Extracted data entries
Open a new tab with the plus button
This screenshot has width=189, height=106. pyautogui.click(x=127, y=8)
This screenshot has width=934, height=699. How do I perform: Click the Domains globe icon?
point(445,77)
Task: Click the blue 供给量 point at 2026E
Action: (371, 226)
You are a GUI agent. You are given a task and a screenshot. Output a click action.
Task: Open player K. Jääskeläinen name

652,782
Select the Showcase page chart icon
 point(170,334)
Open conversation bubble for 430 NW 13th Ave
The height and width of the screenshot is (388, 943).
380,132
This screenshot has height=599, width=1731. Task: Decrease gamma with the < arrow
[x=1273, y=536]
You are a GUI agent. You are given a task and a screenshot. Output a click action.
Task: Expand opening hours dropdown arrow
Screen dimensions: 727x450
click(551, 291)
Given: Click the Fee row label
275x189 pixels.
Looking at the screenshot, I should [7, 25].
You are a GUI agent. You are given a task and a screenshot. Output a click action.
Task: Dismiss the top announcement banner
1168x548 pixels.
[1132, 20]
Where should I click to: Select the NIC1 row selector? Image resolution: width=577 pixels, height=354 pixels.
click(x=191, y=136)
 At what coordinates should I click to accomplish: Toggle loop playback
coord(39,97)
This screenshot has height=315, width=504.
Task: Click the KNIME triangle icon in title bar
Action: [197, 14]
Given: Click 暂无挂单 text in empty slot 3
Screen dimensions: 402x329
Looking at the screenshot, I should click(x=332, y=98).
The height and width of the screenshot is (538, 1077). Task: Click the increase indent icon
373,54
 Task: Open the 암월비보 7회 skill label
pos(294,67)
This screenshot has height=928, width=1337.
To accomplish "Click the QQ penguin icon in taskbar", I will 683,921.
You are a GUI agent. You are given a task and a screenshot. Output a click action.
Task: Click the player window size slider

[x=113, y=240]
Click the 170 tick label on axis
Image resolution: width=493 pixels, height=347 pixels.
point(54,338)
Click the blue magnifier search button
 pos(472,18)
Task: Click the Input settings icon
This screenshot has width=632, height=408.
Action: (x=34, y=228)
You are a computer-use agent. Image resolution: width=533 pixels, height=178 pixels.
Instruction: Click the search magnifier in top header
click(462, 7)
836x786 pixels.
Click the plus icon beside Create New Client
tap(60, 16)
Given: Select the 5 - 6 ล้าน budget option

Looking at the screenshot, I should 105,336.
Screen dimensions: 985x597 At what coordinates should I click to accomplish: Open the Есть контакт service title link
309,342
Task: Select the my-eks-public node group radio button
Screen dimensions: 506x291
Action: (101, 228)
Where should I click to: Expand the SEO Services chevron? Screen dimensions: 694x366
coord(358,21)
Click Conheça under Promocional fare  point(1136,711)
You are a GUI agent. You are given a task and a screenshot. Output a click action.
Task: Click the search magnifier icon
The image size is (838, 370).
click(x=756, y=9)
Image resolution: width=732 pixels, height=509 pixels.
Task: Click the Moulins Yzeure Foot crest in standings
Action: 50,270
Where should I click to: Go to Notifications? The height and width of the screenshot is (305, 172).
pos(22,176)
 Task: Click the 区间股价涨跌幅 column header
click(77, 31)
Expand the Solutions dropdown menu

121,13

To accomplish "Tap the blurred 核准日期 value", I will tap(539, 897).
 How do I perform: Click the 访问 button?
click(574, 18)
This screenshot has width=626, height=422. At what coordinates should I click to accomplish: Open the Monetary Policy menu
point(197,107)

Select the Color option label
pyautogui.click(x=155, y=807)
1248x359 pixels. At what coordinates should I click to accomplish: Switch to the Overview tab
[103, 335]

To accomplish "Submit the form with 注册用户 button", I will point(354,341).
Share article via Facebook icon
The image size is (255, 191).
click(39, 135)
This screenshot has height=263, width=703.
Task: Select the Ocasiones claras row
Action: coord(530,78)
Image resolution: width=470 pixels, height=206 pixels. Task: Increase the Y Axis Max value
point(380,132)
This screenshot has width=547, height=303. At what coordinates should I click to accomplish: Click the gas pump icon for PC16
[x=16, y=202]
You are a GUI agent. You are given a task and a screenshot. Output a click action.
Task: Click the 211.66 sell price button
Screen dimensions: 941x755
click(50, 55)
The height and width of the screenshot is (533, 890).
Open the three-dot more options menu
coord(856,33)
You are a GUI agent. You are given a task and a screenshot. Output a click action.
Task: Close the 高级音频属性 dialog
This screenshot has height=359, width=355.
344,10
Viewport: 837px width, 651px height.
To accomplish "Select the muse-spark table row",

> [Task instructions]:
Start with the line above that contains "Where should I click to: Expand" and end with the line that contains "Task: Click the search magnifier icon". Write out those lines exactly, and only those.

> [Result]:
Where should I click to: Expand the SEO Services chevron? Screen dimensions: 694x366
coord(358,21)
Click Conheça under Promocional fare  point(1136,711)
You are a GUI agent. You are given a task and a screenshot. Output a click action.
Task: Click the search magnifier icon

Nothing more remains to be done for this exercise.